In the beginning, Facebook served up its site from leased data center space in North California. Then, in 2007, it leased additional space in Northern Virginia, spreading the load from the West Coast of the United States to the East. This move, Kumar says, was relatively simple because at the time, the Facebook back-end was relatively simple. Facebook's software stack consisted of a web tier, a caching tier, a MySQL tier, and just handful of other services. But today, its infrastructure is significantly more complex, and this created additional worries prior to the launch of the Prineville facility, the first data center designed, built, and owned by Facebook itself – and "open sourced" to the rest of the world.
According to Kumar, Facebook didn't have the option of individually testing each service for use across a third data center region. It needed to test all services concurrently, with real user data, before the third region actually went live. "The number of components in our infrastructure meant that testing each independently would be inadequate: it would be difficult to have confidence that we had full test coverage of all components, and unexpected interactions between components wouldn’t be tested," Kumar writes in a post to the Facebook engineering blog.
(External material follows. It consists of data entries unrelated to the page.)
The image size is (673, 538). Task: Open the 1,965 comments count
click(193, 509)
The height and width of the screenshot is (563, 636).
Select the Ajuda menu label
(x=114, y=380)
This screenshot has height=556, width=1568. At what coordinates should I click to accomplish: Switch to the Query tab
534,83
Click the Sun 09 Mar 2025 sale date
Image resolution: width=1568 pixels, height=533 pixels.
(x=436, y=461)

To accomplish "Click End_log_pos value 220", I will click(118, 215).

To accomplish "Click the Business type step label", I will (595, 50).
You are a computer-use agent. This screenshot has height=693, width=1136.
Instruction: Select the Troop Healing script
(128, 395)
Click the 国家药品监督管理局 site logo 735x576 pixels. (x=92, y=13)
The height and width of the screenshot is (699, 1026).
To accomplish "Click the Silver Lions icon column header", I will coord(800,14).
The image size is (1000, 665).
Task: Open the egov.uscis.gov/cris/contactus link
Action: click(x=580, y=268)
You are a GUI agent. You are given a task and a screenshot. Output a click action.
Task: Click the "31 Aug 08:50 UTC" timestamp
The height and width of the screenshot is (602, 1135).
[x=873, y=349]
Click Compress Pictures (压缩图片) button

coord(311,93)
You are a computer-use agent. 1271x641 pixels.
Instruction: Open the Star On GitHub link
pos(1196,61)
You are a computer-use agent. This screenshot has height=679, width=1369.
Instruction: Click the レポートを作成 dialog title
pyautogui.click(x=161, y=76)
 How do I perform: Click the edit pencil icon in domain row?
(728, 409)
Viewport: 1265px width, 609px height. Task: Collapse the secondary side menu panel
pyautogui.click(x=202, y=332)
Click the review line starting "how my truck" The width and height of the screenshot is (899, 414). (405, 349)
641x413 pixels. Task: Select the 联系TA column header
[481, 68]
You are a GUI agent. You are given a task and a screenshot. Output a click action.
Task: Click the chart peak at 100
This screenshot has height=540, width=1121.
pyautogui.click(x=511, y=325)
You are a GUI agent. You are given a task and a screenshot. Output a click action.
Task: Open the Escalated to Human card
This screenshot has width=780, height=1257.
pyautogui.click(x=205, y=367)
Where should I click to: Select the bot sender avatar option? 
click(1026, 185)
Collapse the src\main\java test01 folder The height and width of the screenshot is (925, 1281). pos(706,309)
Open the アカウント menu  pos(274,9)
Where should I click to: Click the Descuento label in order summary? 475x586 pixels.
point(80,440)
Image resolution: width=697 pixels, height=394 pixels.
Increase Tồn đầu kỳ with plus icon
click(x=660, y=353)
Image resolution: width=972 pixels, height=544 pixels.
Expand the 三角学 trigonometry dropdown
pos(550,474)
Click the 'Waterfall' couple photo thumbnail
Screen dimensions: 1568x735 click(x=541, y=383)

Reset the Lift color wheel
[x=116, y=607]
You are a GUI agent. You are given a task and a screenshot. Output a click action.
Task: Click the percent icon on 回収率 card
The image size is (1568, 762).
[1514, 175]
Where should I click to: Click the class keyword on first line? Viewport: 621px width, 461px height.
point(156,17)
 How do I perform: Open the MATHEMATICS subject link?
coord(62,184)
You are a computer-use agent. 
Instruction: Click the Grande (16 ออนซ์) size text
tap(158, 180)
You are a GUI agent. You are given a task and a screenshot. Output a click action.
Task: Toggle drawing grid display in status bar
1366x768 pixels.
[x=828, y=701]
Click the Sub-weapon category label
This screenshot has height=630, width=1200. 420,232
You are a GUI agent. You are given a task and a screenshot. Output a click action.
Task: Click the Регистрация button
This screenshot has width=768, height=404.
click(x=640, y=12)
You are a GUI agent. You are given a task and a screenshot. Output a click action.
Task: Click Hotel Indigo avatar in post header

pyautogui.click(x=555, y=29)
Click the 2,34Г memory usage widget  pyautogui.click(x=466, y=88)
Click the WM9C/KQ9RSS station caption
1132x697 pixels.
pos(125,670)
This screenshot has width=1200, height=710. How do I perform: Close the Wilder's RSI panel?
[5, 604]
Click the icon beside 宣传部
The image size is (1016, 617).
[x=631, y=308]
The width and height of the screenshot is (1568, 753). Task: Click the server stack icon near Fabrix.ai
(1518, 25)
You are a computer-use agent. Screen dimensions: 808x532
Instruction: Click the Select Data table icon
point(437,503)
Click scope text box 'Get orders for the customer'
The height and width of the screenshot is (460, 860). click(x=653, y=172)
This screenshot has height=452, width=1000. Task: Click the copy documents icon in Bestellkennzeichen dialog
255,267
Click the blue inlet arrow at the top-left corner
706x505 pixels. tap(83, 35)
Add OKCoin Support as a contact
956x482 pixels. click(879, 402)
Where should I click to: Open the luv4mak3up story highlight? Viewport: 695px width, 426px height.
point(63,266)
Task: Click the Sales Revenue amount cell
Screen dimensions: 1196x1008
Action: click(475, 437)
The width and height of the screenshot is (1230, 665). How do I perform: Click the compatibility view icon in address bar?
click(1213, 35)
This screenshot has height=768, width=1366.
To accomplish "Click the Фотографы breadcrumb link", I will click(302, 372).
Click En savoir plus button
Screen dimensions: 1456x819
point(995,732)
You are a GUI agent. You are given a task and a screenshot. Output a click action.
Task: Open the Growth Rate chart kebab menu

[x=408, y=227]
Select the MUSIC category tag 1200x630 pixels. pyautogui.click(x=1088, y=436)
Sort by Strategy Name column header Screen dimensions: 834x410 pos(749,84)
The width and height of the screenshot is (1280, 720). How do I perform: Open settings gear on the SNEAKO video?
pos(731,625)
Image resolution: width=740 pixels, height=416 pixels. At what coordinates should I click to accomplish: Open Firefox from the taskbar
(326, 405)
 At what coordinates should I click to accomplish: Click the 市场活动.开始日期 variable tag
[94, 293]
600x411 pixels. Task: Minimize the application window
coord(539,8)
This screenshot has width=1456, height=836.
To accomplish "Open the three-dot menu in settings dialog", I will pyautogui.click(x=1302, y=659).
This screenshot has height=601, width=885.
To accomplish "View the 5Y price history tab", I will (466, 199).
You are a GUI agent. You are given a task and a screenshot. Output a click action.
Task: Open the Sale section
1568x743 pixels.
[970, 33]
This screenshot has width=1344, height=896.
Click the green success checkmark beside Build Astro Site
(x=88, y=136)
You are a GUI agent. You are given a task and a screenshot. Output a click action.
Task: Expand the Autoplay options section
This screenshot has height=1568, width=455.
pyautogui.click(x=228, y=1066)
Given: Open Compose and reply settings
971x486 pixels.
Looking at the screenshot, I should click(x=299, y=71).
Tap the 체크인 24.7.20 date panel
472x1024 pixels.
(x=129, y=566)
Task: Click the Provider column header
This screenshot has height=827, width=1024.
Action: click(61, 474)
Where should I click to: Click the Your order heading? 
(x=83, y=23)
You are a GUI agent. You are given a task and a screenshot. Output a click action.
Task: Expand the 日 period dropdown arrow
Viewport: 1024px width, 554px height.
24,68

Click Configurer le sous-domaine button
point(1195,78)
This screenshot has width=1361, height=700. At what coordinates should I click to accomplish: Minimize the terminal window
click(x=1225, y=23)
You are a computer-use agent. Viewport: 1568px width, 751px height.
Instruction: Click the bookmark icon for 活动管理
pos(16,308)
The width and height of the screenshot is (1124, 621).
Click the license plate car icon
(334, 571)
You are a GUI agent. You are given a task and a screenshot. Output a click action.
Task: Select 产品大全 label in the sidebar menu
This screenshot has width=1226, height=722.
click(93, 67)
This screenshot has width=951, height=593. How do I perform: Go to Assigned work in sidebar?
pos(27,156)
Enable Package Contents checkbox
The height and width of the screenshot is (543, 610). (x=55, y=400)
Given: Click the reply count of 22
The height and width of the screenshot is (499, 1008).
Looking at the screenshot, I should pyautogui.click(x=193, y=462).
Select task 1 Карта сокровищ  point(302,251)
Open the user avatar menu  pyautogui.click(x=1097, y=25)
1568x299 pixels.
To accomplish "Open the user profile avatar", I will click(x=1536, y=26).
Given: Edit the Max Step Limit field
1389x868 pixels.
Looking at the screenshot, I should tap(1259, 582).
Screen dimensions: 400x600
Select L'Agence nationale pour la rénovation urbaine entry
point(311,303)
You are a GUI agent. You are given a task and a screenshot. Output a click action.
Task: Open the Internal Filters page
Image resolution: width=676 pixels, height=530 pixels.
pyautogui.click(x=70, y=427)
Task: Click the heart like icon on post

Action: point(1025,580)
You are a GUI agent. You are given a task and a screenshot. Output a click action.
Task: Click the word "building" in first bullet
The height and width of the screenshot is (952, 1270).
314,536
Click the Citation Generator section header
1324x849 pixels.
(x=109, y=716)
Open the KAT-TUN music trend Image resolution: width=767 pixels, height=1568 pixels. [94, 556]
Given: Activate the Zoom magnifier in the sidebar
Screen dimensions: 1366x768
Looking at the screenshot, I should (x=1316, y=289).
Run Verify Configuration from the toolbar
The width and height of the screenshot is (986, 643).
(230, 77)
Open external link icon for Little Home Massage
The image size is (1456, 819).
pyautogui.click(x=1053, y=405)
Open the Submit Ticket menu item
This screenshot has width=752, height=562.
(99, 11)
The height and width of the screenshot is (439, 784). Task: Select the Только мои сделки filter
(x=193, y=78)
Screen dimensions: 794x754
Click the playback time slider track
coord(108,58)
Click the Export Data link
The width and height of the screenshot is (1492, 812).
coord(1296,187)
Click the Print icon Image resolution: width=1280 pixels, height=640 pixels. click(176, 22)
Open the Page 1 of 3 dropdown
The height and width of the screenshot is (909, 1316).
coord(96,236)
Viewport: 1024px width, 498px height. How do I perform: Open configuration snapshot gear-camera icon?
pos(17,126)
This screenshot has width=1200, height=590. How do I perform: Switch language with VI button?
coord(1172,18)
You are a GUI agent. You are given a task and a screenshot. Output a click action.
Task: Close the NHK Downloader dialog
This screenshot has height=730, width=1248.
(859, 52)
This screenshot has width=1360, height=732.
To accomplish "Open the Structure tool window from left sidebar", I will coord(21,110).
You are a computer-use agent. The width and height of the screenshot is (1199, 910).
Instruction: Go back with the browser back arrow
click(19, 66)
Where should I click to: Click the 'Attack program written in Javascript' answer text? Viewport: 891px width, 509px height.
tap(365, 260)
"This required a more macro approach – we needed to test the entire infrastructure in an environment that resembled the Oregon data center as closely as possible."
In an effort to improve throughput, the company was also moving to a new MySQL setup that used the FlashCache – the open source Linux block cache – and since this required the use of two MySQL instances on each machine, the company needed to test changes to its software stack as well.
So, Kumar and his team commandeered a cluster within one of its Virginia data centers and used it to simulate the new Prineville facility. This data center simulation spanned tens of thousands of machines, and it was tested with live Facebook traffic. "A cluster of thousands of machines was the smallest thing we could use to serve production traffic, and production traffic had to be used to ensure it hit all the use cases," Kumars tells us.
To facilitate the creation of its simulated data center, the company built a new software suite known as Kobold, which automated the configuration of each machine. "Kobold gives our cluster deployment team the ability to build up and tear down clusters quickly, conduct synthetic load and power tests without impacting user traffic, and audit our steps along the way," Kumar says. The entire cluster was online within 30 days, and it started serving production traffic within 60 days.
The only thing the company's didn't replicate was Prineville's MySQL database layer. This would have meant buying a whole new set of physical machines – the company uses a different breed of machines for MySQL than for other pieces of its back-end – and it couldn't justify the cost. The machines in the simulation cluster will eventually be folded back into the everyday operations of the Virginia data center region, but at this point, the region has all the MySQL machines it needs.
The simulation began in October, about three months before the Prineville data center was turned on. Since the simulation was even further from the company's Northern California data center than Prineville is, it duplicated the inter-data center latency the company would experience – and then some. "The latency we needed to worry about was between Prineville and Northern California," Kumar says. "Any issue you might see in Prineville, you would definitely see in Virginia." The latency between Prineville and Northern California is about 10 to 20 milliseconds (one way), and between Virginia and Northern California is roughly 70 milliseconds.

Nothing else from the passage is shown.